Sent from my SM-T700 using Tapatalk


----------



## Reaper39

anchorwatch said:


> Have you discussed counseling?
> 
> Is your wife open to you trying to regain that feeling between you?
> 
> When was the last time you dated you wife?
> 
> Sent from my SM-T700 using Tapatalk


She brought up counseling and I set up an appointment but she said she felt uncomfortable opening up to a stranger and we began talking to each other about a lot of things.

She said she doesn't want to lose me and hopes that her passion is restored.

In the past two months we have gone out on a date twice and currently have a date for this Saturday our unofficial anniversary, we met each other November 28, 1999


----------



## the guy

Are there any other red flags that would indicate she has found someone else?

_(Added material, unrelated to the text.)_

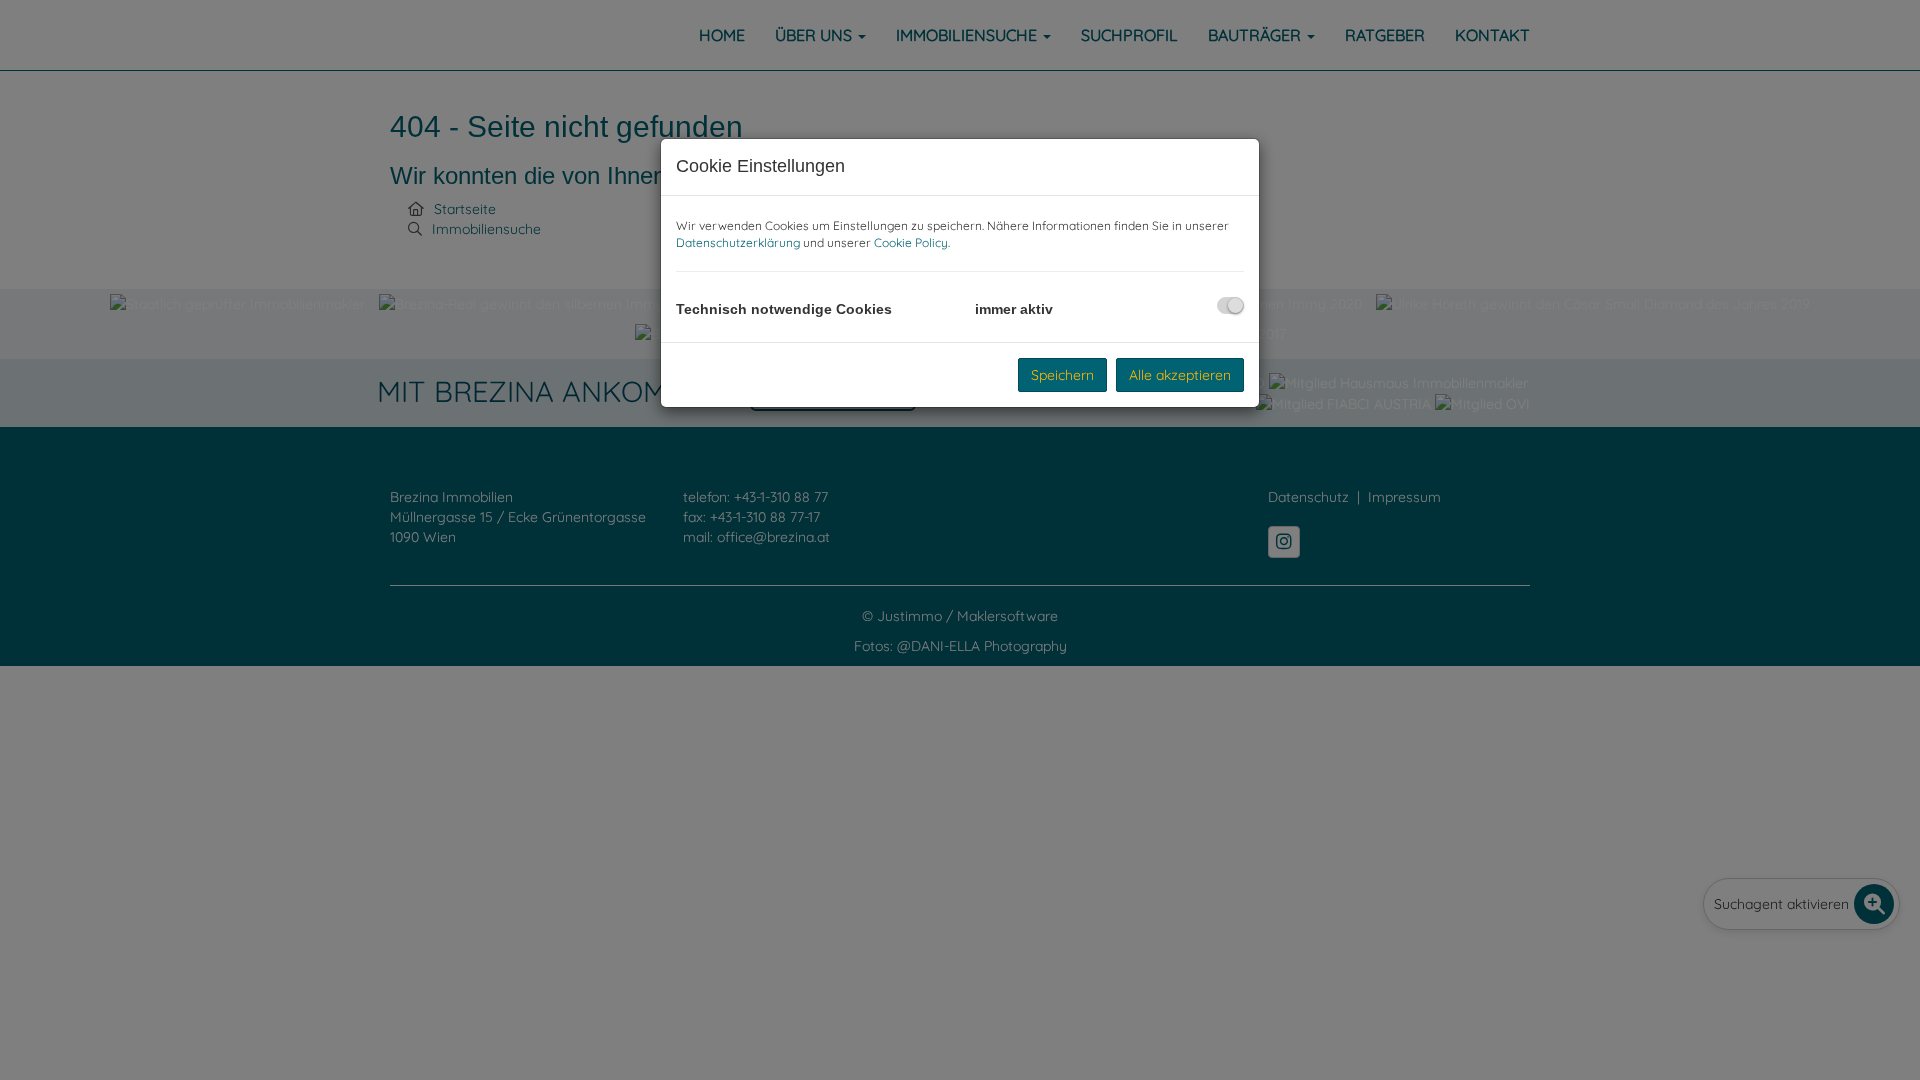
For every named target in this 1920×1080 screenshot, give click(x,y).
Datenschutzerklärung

Working late, girls night out, going out to lunch with a male coworker she often mentions, change in appearance and unaccounted time.

My point here is you can become the best husband in the world now and make some great changes in your self...but it won't mean a thing if you are competing with a new man or new women for that matter.

I would not ask her but I would look into other red flags of infidelity.


----------



## Reaper39

the guy said:


> Are there any other red flags that would indicate she has found someone else?
> 
> Working late, girls night out, going out to lunch with a male coworker she often mentions, change in appearance and unaccounted time.
> 
> My point here is you can become the best husband in the world now and make some great changes in your self...but it won't mean a thing if you are competing with a new man or new women for that matter.
> 
> I would not ask her but I would look into other red flags of infidelity.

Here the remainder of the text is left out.